Live and pasteurized Akkermansia muciniphila attenuate hyperuricemia in mice through modulating uric acid metabolism, inflammation, and gut microbiota

Abstract

Akkermansia muciniphila (A. muciniphila) has been demonstrated to exhibit beneficial effects against various metabolic diseases, but whether A. muciniphila has an anti-hyperuricemia effect remains unexplored. In this study, live and pasteurized A. muciniphila were examined for their efficacy in alleviating hyperuricemia in mice. Live and pasteurized A. muciniphila (approximately 2 × 10⁸ CFU) were given to a hyperuricemic mice model via oral gavage for three weeks. Both forms of A. muciniphila decreased serum urate and inhibited xanthine oxidase in the liver. In addition, fecal and urinal urate was increased in both treatment groups, which corresponds to the changes in the mRNA and protein expression levels of renal uric acid-related transporters (URAT1, GLUT9, and ABCG2) and intestinal ABCG2. Both forms of bacteria reduced the mRNA expression of inflammatory factors in the liver, kidneys and colon. Live A. muciniphila enhanced the expression of tight junction proteins and improved the dysbiosis of intestinal flora.
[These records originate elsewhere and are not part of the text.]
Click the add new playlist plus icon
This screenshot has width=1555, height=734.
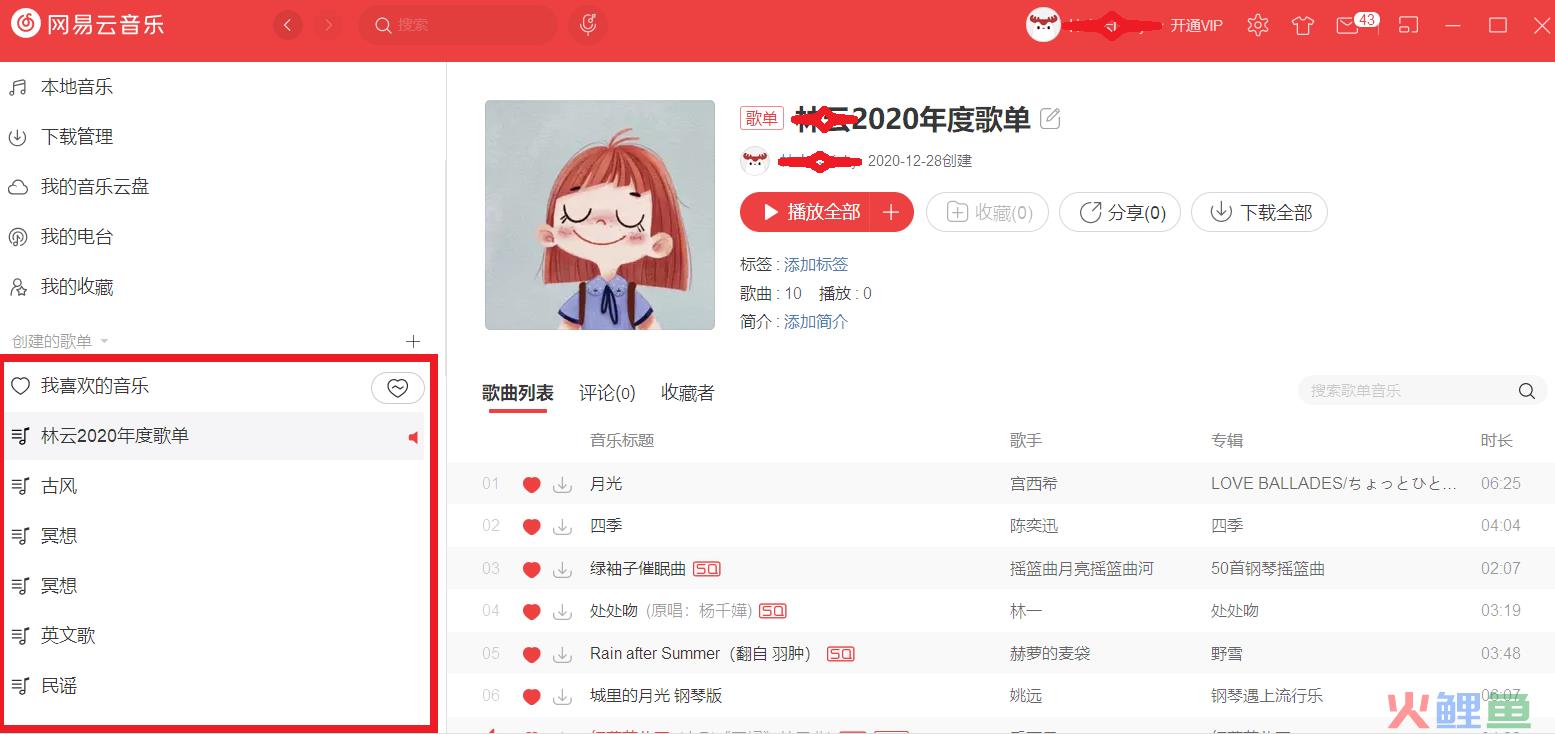pos(413,342)
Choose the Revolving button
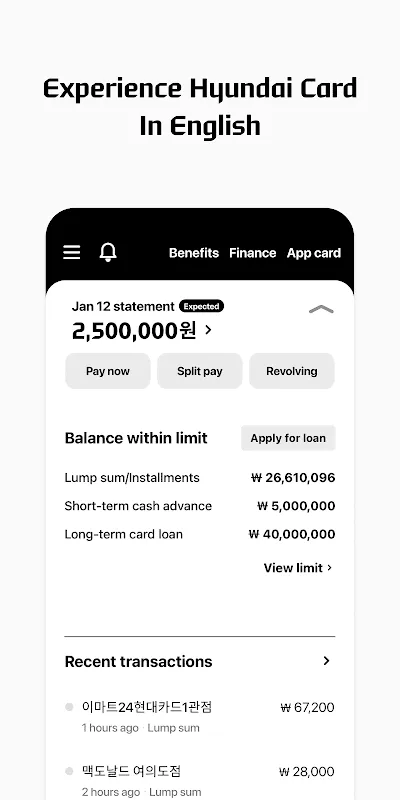The image size is (400, 800). [x=292, y=371]
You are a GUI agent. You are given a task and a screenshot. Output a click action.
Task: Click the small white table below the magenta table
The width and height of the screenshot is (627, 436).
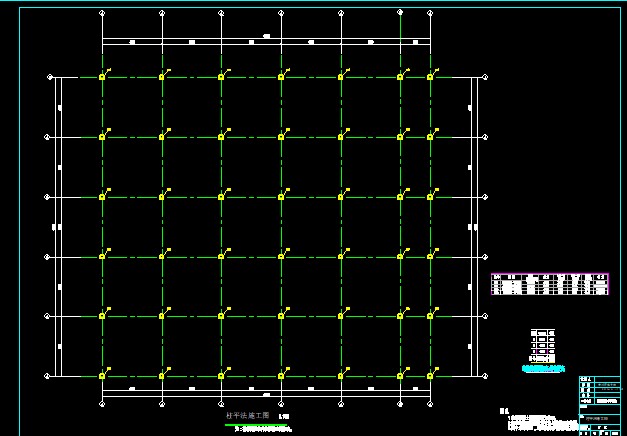pyautogui.click(x=541, y=345)
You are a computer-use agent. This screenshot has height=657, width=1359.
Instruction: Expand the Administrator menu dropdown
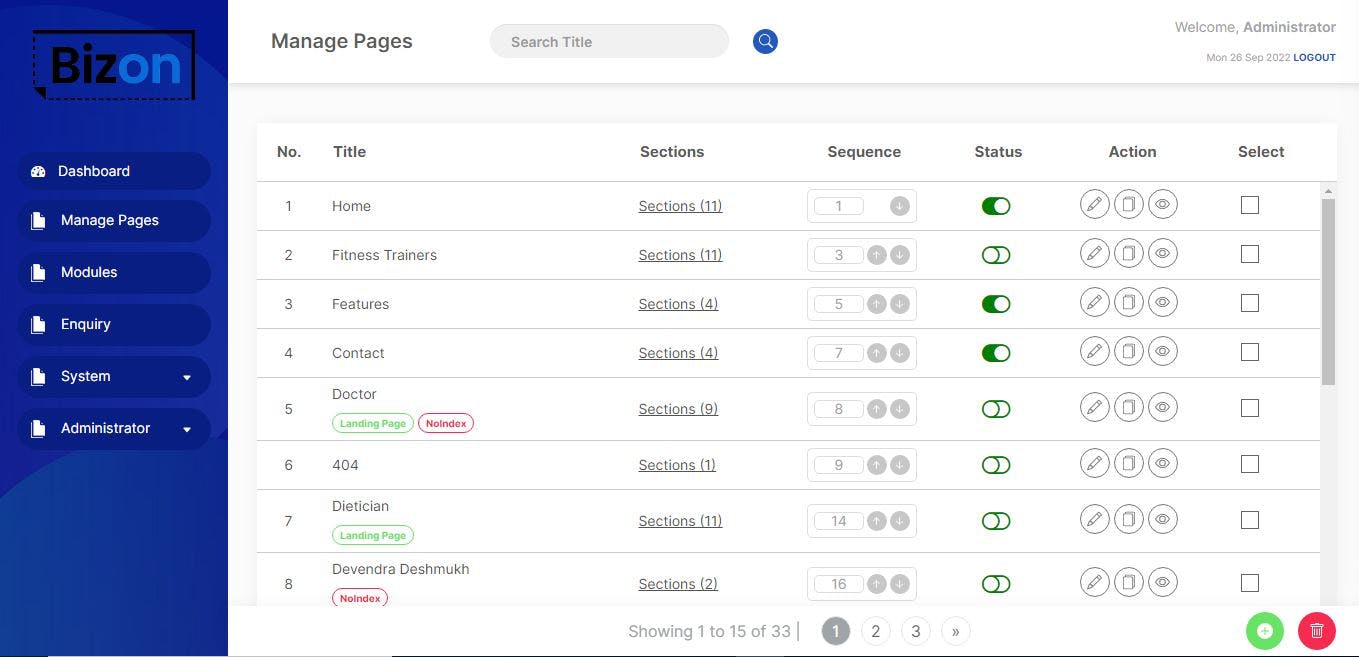(186, 429)
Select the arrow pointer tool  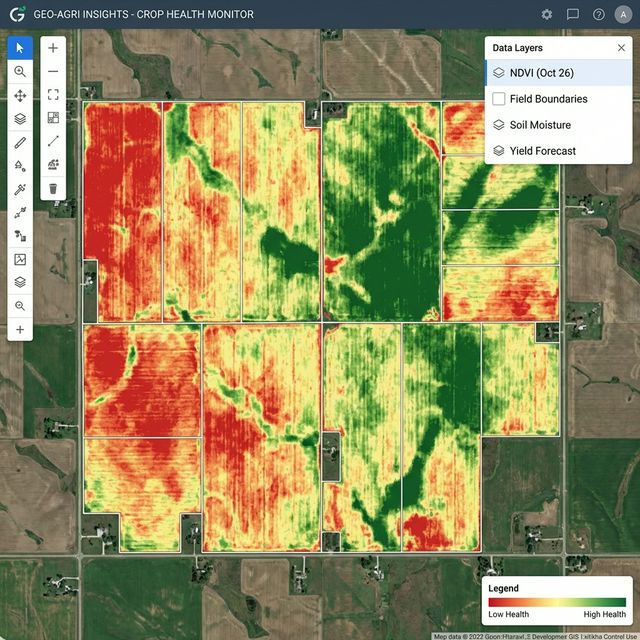[x=20, y=48]
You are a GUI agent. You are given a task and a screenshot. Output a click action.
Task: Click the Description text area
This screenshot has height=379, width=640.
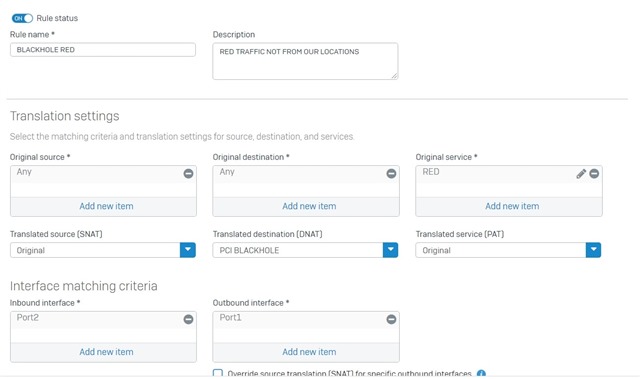(x=305, y=61)
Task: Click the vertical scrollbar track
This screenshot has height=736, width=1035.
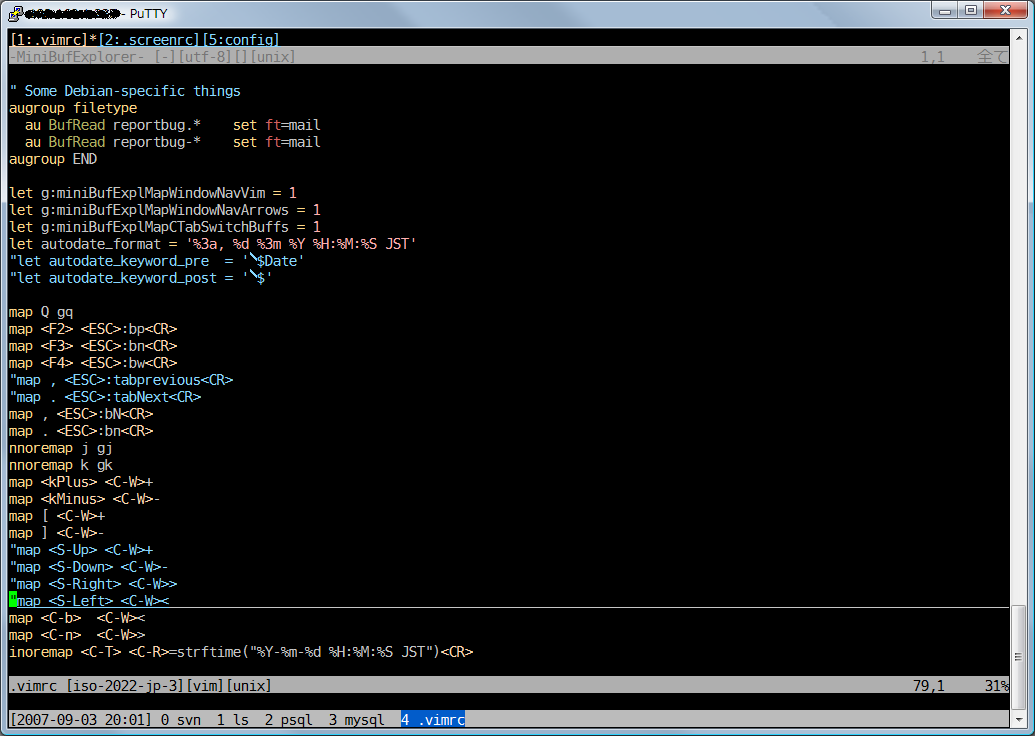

These findings suggest that both live or pasteurized A. muciniphila could effectively attenuate hyperuricemia by moderating uric acid metabolism and inflammation, and live bacteria exhibit additional beneficial effects on the gut microbiota. These findings highlight that A. muciniphila could be potentially developed as a probiotic or postbiotic to combat hyperuricemia.